The iPad Air 2 has already had the longest production run of any standard sized (9.7-inch display) model as Apple’s top tablet computer. The iPad 2 is more prolific in terms of numbers sold, but a large proportion of that sales volume came after the 2 had been superseded as top of the line and continued as an economy alternative.
The iPad Air 2, released October 16, 2014, is still widely regarded as the best ten-inch tablet on the market, testimony to how advanced it was 15 months ago. However technological progress doesn’t stop, and while last fall’s iPad Pro is now the top dog iPad, Apple needs to be readying a successor, which presumably will be called iPad Air 3 to maintain its edge in the standard sized category.
Rumors are afoot that we may see an iPad Air 3 at an Apple special media event in March along with an an iPhone 5se four-inch screen model and/or an Apple Watch update. Changes being speculated include the A9X system-on-chips introduced in the iPad Air, more RAM, a higher resolution display, a 13 megapixel rear camera with LED, four speaker sound, and a 5 to 8 MP iSight camera with LED flash.
One question is whether Apple will want processor and RAM parity between the Pro and Air, and some are suggesting that the Air 3 will get the iPhone 6S’s A9 SoC and a bump to 3 GB of RAM rather than the 4 GB in the Pro model to maintain differentiation.
While more speed is always welcome, my iPad Air 2 with its A8X SoC still seems plenty lively, and an A9/3 GB speed and memory bump would likely be adequate to keep iPad Air 3 in the vanguard of 10-inch tablet performance.
Likewise, I have no complaints about the Air 2’s 1536 x 2048 screen resolution, but that is one area where some of the Android and Windows competition has moved ahead of the iPad, so some sort of screen resolution enhancement would not be out of the question, although I don’t think we’ll see the increase to 2334 x 3112 that’s being floated in some rumors.
The 8 MP camera in the Air 2 is pretty good, but 13 MP would be a substantial upgrade, especially if a LED flash comes with. I’m a proponent of iPad photography on the principle that the best camera is the one you have in hand, and it also relieves one of the chore of downloading shots from another device.
One change I would really prefer that Apple give a pass is making the iPad Air 3 any thinner. At its sliver-like 6.1 mm, the Air 2 is as thin as a tablet needs to be, and even if there are advances in battery technology, I would much prefer that they be applied to extending battery charge life in an Air 2 thickness machine, than in making an Air 3 any thinner.
Speaking of which, I had some initial concern that the Air 2 might prove ruggedness-compromised, but I’ve had no problems in that department 14 months in, even though my Air 2 has been dropped several times, including one with it bouncing and cartwheeling across the room, sustaining no evident damage.
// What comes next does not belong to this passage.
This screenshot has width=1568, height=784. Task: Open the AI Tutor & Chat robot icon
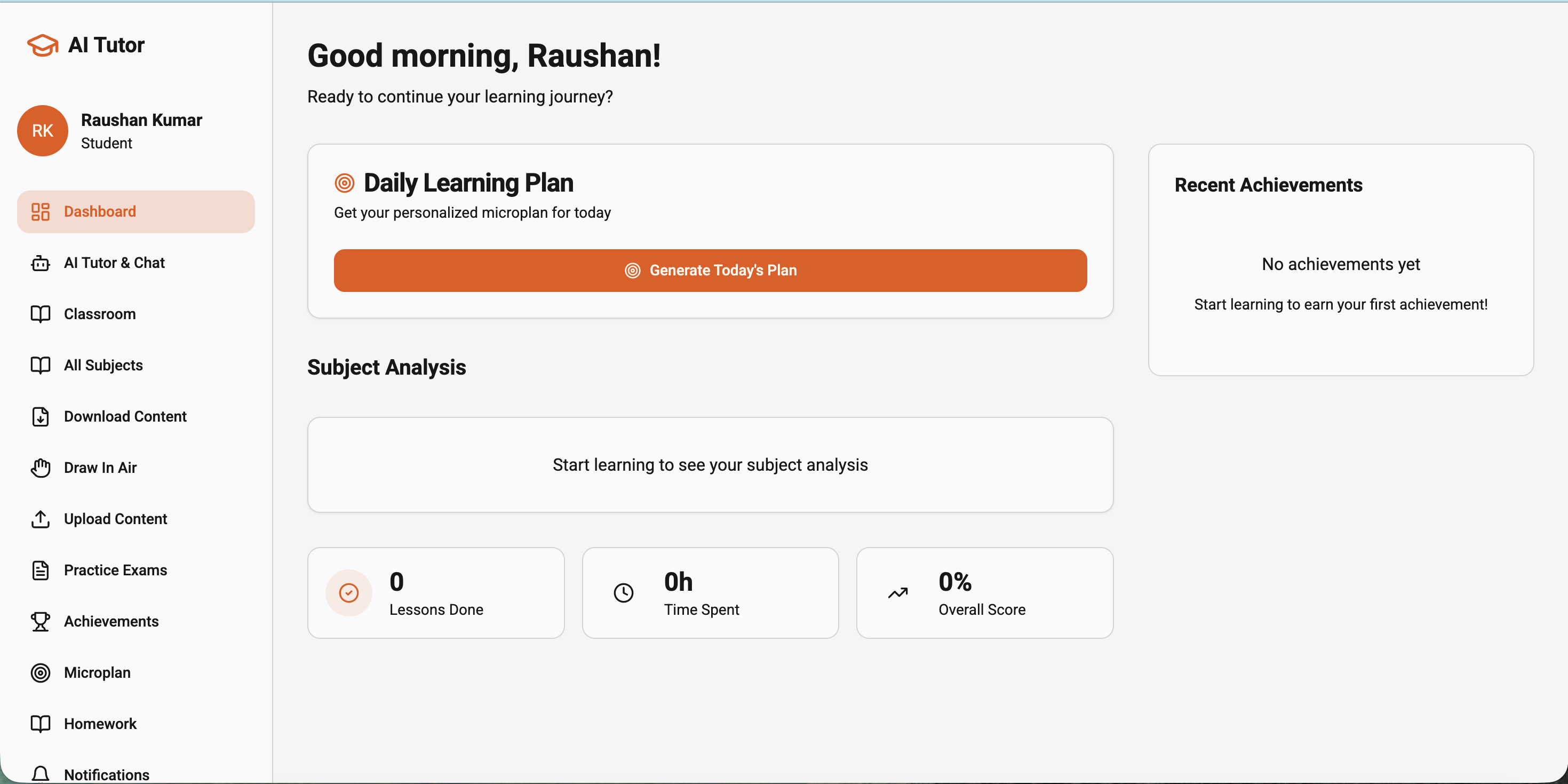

Of course physical reality dictates that the Air 2 would be easier to bend than, say, my old iPad 2, but who puts bending stress on their tablet?
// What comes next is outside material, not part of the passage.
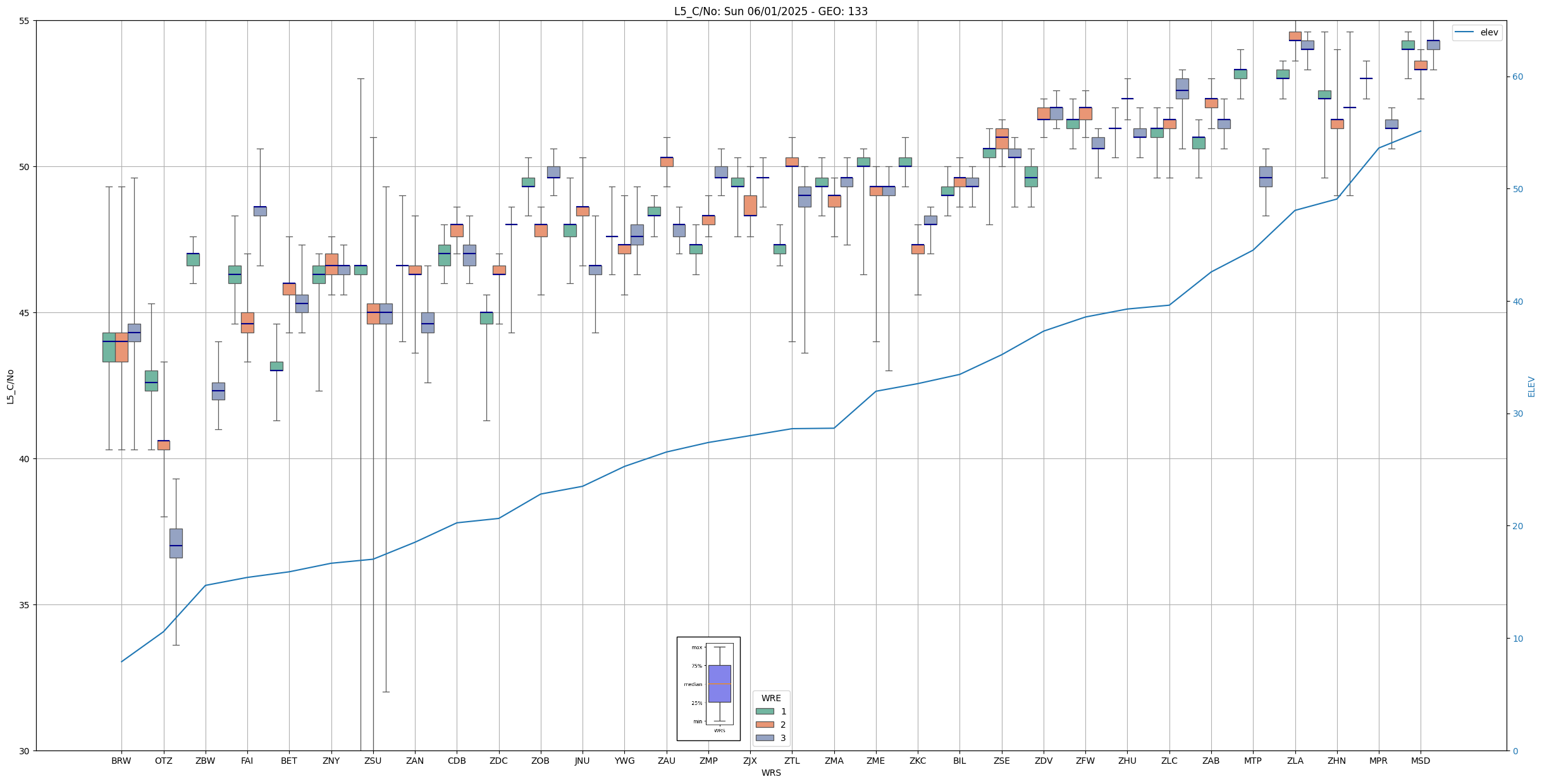Click the green WRE 1 legend swatch
This screenshot has height=784, width=1542.
click(764, 711)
However, there is a practical limit to tablet thinness, and I suggest it has been reached, so please Apple — don’t make the iPad Air 3 any thinner than the Air 2.
On the other hand, one change that is long overdue is giving the 16 GB iPad configuration a decent burial, and making 32 GB the entry level as it is with the iPad Pro. Even 32 GB is marginal these days, and the Pro model should really start at 64 GB.
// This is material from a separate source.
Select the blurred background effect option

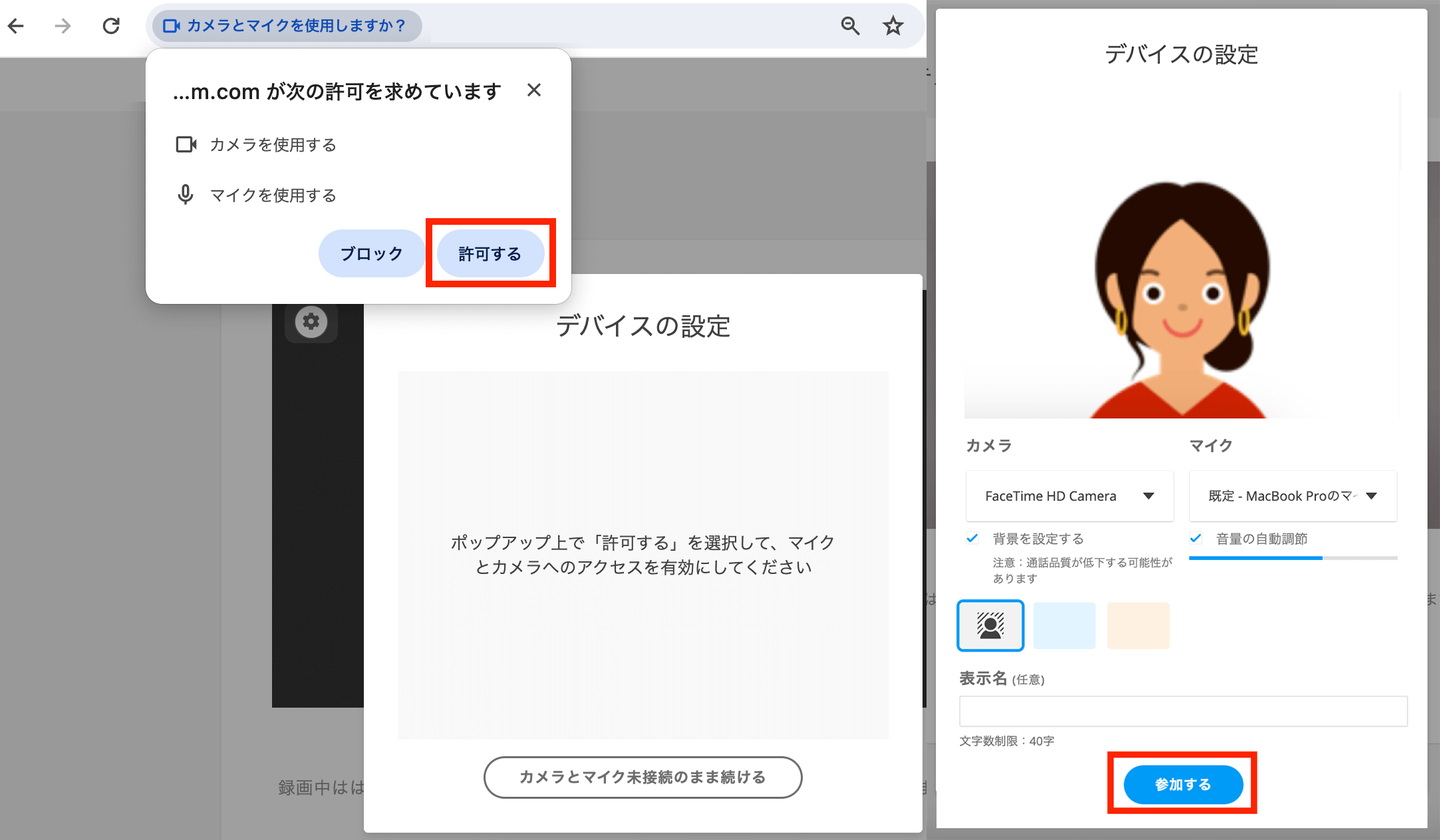click(x=990, y=625)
In general, however, other than the lack of standard I/O connectivity and expandability, I have few complaints about the iPad Air 2 hardware wise. Most of my dissatisfaction with it is in the iOS software, especially lack of user access to a file system directory, and real multi-windowing multitasking. The Split View feature introduced with iOS 9 is better than nothing, but in practical terms, it’s been of little help to me due to not (yet?) being supported by any of the third-party apps I use for production work, and I frequently need more than two windows open. I would find those limitations especially frustrating with an iPad Pro, which indisputably has plenty of screen real estate for multi windowing. However, we will have to wait for iOS 10 for any address of those issues.
In the meantime, my expectation is that iPad Air 3 will most likely be a speed bump and feature upgrade tweak of the very solid iPad Air 2 platform, and that should handily ensure its status as best 10-inch tablet for most of us at least.
Despite my criticisms, I appreciate Apple’s continued commitment to the tablet concept despite iPad sales being down 25 percent by volume and 21 percent by revenue in the company’s fiscal Q1/16 compared with a year earlier. I need a Mac, and probably will for a long time to come, but I wouldn’t want to be without my iPad.